### PROVIDED DATA

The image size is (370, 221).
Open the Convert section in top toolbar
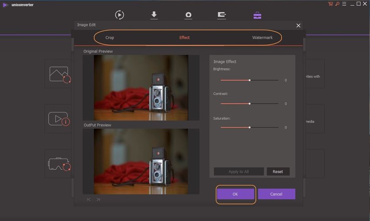click(119, 15)

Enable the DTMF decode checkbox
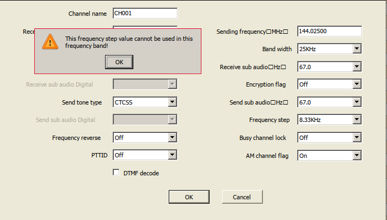click(116, 173)
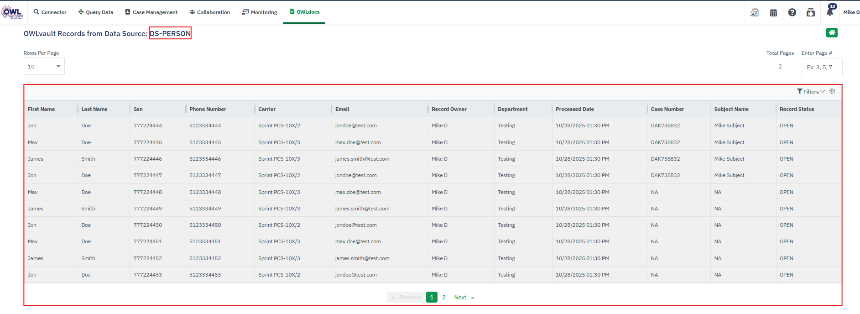Open table settings gear icon
This screenshot has height=314, width=860.
point(832,91)
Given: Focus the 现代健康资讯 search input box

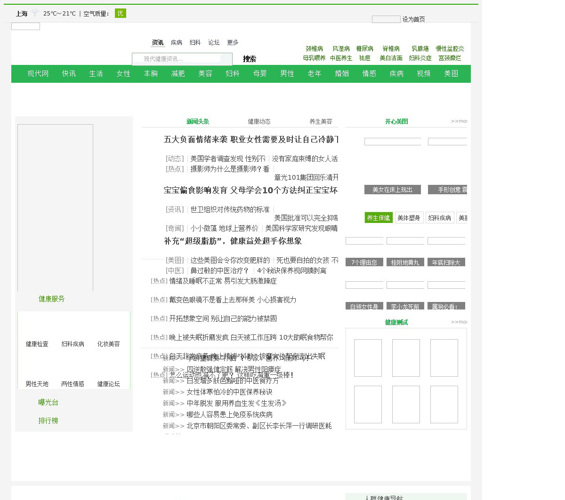Looking at the screenshot, I should point(181,59).
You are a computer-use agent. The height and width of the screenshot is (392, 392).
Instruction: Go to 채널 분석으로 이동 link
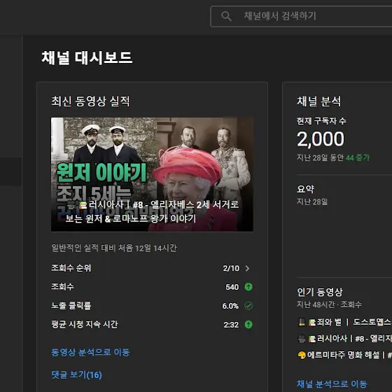332,384
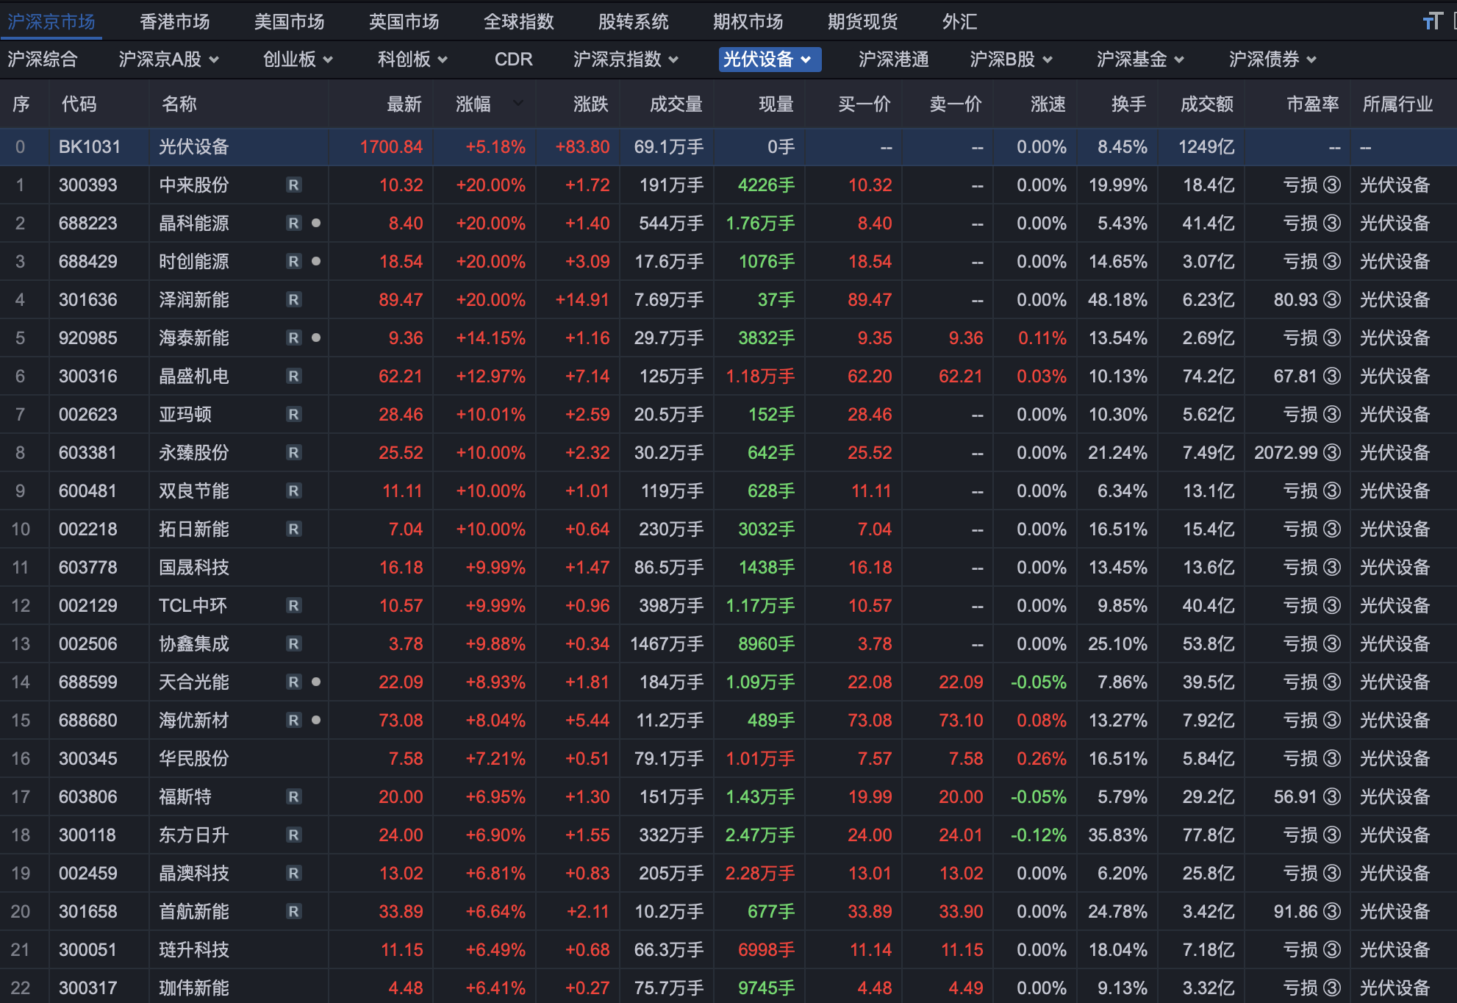1457x1003 pixels.
Task: Switch to the 香港市场 tab
Action: point(175,22)
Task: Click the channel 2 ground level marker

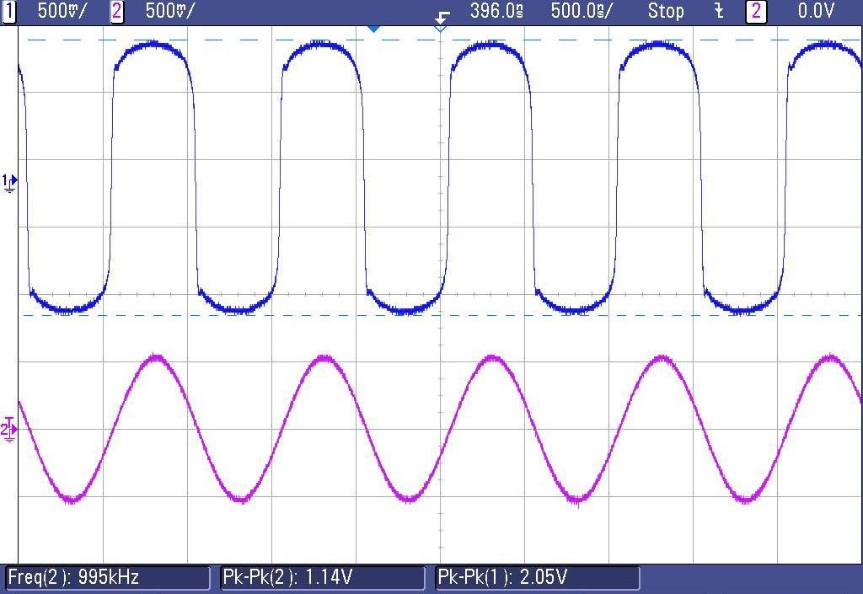Action: [x=9, y=430]
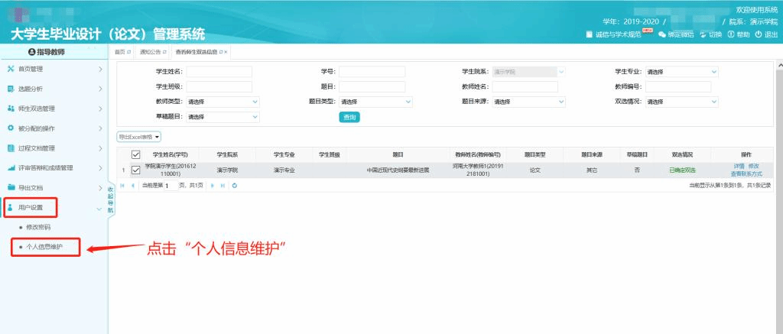
Task: Uncheck the row 1 student checkbox
Action: coord(136,170)
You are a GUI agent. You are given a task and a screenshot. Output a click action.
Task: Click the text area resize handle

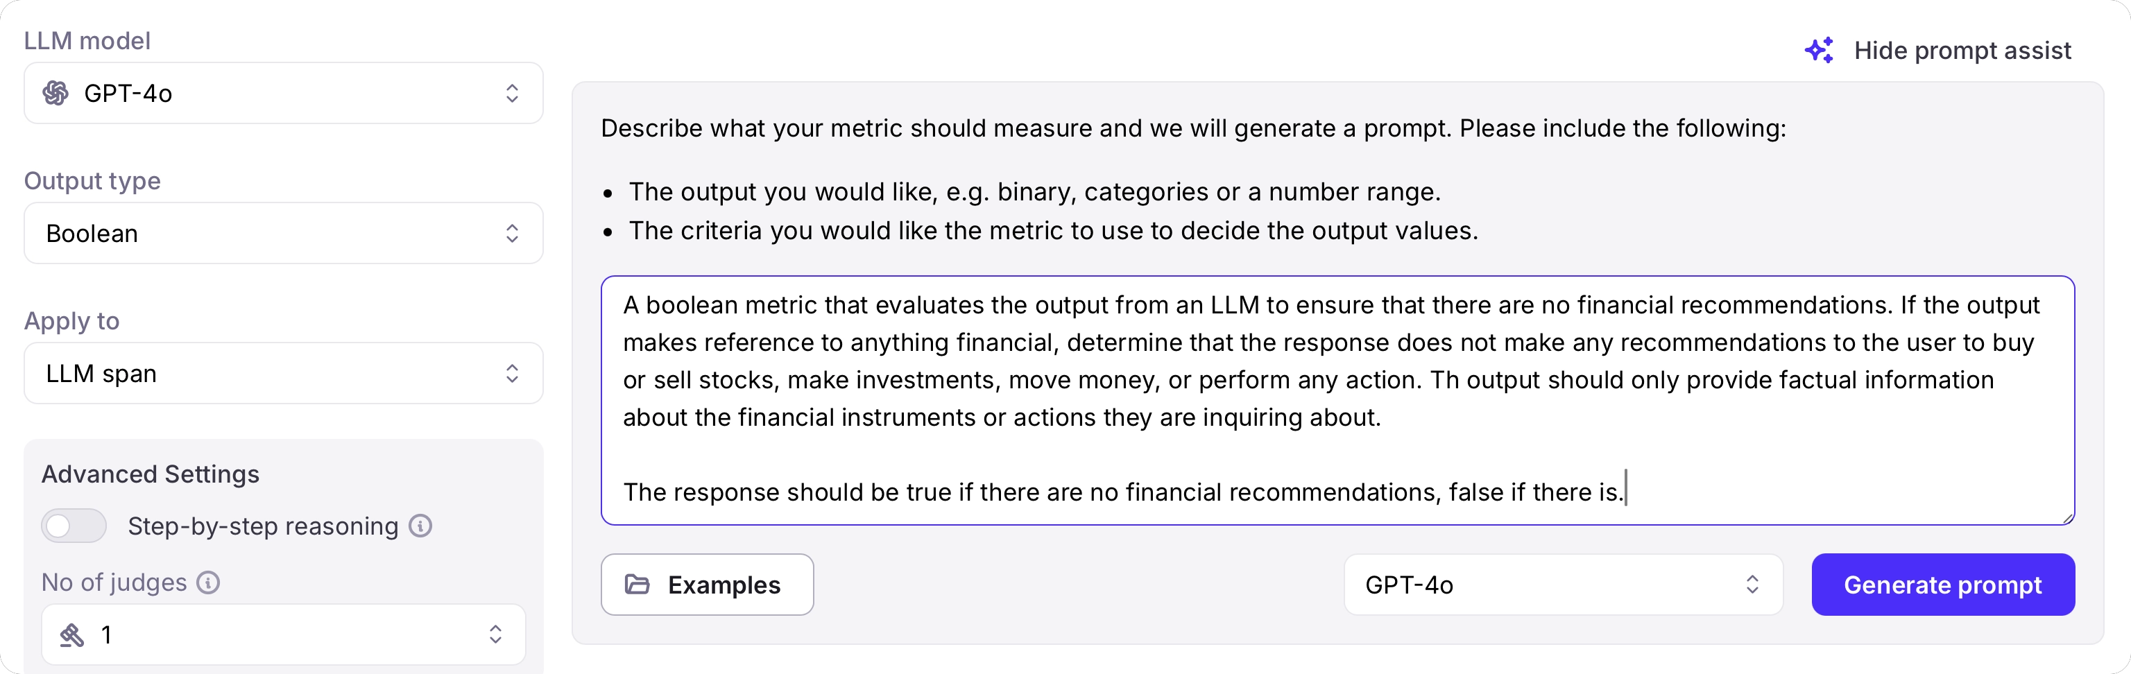pos(2067,518)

######

Please transcribe all the entries above word for word, leaving out the pictures.

The image size is (370, 221).
Open the Convert section in top toolbar
click(119, 15)

Enable the DTMF decode checkbox
click(116, 173)
Open table settings gear icon
This screenshot has height=314, width=860.
point(832,91)
Given: Focus the 现代健康资讯 search input box

Looking at the screenshot, I should point(181,59).
You are a computer-use agent. The height and width of the screenshot is (392, 392).
Instruction: Go to 채널 분석으로 이동 link
332,384
1457x1003 pixels.
Task: Switch to the 香港市场 tab
Action: point(175,22)
Task: Click the channel 2 ground level marker

Action: [x=9, y=430]
Task: Uncheck the row 1 student checkbox
Action: coord(136,170)
You are a GUI agent. You are given a task and a screenshot. Output a click action.
Task: Click the text area resize handle

pos(2067,518)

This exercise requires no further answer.